London Bridges - James Patterson [8]
The next photograph showed the man turning in the direction of the climbers. He actually began to walk toward them, or so it appeared on film. I wondered if he’d spotted one of them taking his picture. He seemed to be looking their way.
That was when I saw his face, and I couldn’t believe what I was looking at. I recognized him. And why not? I’d been chasing him for years. He was wanted for more than a dozen murders here and in Europe. He was a vicious psychopath, one of the worst of his kind still on the loose anywhere in the world.
His name was Geoffrey Shafer, but I knew him better as the Weasel.
What was he doing here?
Chapter 11
THERE WERE A COUPLE more crystal-clear shots as the hateful Weasel got closer to the photographer.
Just the sight of him sent my brain reeling, and I felt a little sick. My mouth was dry, and I kept licking my lips. What is Shafer doing here? What connection does he have to the bomb that leveled this small town? It was crazy, felt like a dream, completely unreal.

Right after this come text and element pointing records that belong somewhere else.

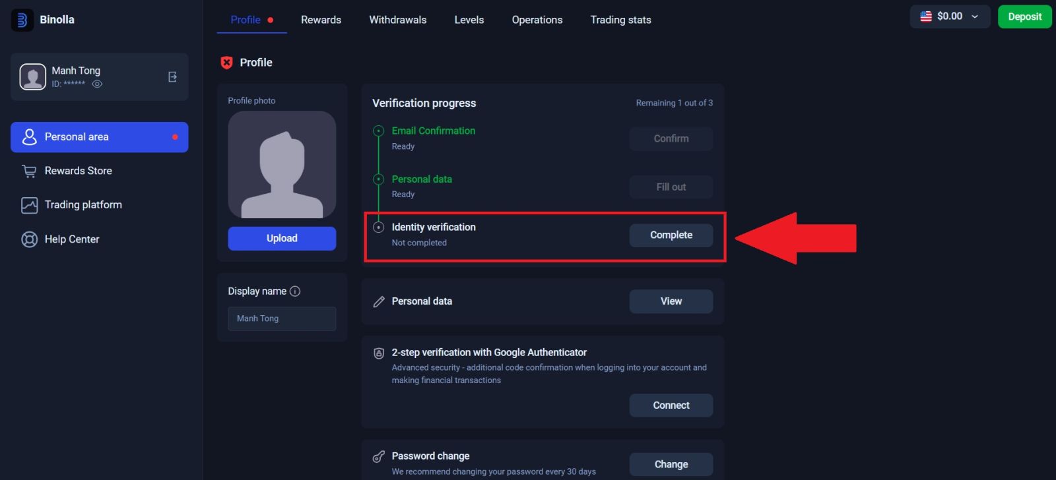Click the pencil icon beside Personal data
The width and height of the screenshot is (1056, 480).
(378, 301)
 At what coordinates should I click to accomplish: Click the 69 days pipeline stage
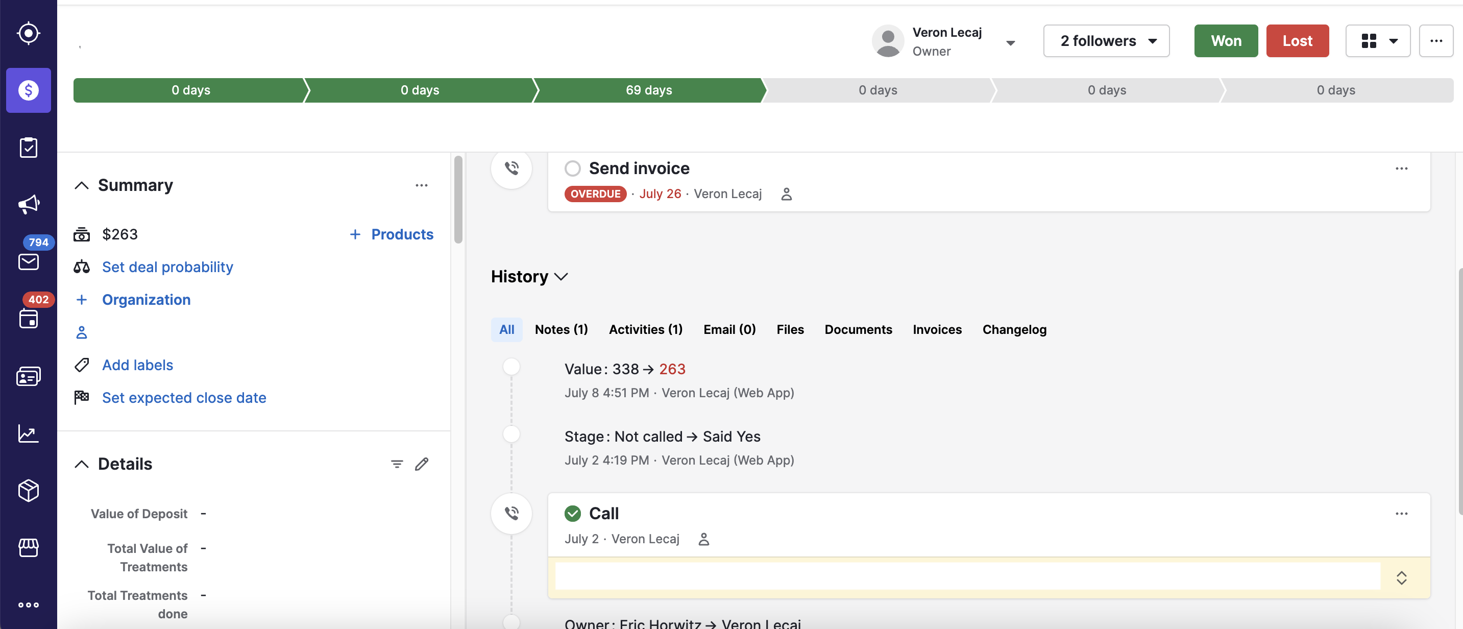649,90
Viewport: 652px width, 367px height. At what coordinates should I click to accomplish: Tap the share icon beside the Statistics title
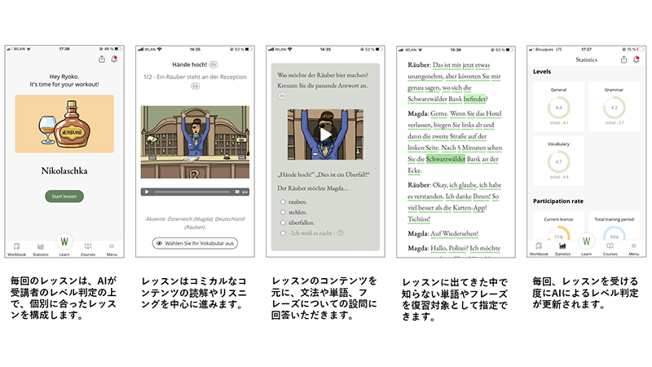point(623,59)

I’d first come across Colonel Geoffrey Shafer in Washington three years ago. He’d murdered more than a dozen people there, though we could never prove it. He would pose as a cabdriver, usually in Southeast, where I lived. The prey was easy to grab, and he knew D.C. police investigations weren’t as thorough when the victims were poor and black. Shafer also had a day job—he was an army colonel working inside the British embassy. On the face of it, he couldn’t have been more respectable. And yet he was a horrible murderer, one of the worst pattern killers I’d ever come across.
A local agent named Fred Wade joined me near the helicopter I’d come in on. I was still studying the climber’s photos. Wade told me he wanted to know what was going on, and I couldn’t blame him. So did I.

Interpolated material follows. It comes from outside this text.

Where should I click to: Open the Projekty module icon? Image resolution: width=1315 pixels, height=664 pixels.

“The man who videotaped the explosion is named Geoffrey Shafer,” I told Wade. “I know him. He committed several murders in D.C. when I was a homicide detective there. The last we heard of him, he’d fled to London. He murdered his wife in front of their children in a London market. Then he disappeared. Well, I guess he’s back. I have no idea why, but it makes my head hurt just to think about it.”
I took out my cell phone and put in a call to Washington. As I described what I’d discovered, I was reviewing the last few photographs taken of Colonel Shafer. In one of the photos he was climbing into a red Ford Bronco.
The next was a rear shot of the Bronco as it rode away. Jesus. The license plate was visible.
And that was the strangest thing of all so far: the Weasel had made a mistake.
The Weasel I’d known didn’t make them.
So maybe it wasn’t a mistake after all.
Maybe it was part of a plan.
Chapter 12
THE WOLF WAS STILL in Los Angeles, but reports were coming in from the Nevada desert on a regular basis. Police arriving near Sunrise Valley . . . then helicopters . . . the U.S. Army . . . finally the FBI.
His old friend Alex Cross was out there now, too. Good for Alex Cross. What a good soldier.
Nobody understanding a goddamn thing, of course.
No coherent theory about what had happened in the desert.
How could there be?
It was chaos, and that was the beauty of it. Nothing scared people more than what they didn’t understand.
Case in point, a local L.A. hot shit named Fedya Abramtsov and his wife, Liza. Fedya wanted to be a big Mafiya gangster, but also lead the life of a movie-star type in Beverly Hills. This was Fedya and Liza’s house that he was staying in now, but really, the Wolf thought of it as his house; after all, their money was his money. Without him, they were nothing but small-time punks with big ambitions.
Fedya and Liza hadn’t even known he was at their house. The couple had been at their place in Aspen and finally got back to L.A. at just past ten that evening.
Imagine their surprise.
A powerful-looking man sitting by himself in the living room. Just sitting there. So peaceful. Rhythmically squeezing a rubber ball in his right hand.
They had never seen him before.
“Who the hell are you?” demanded Liza.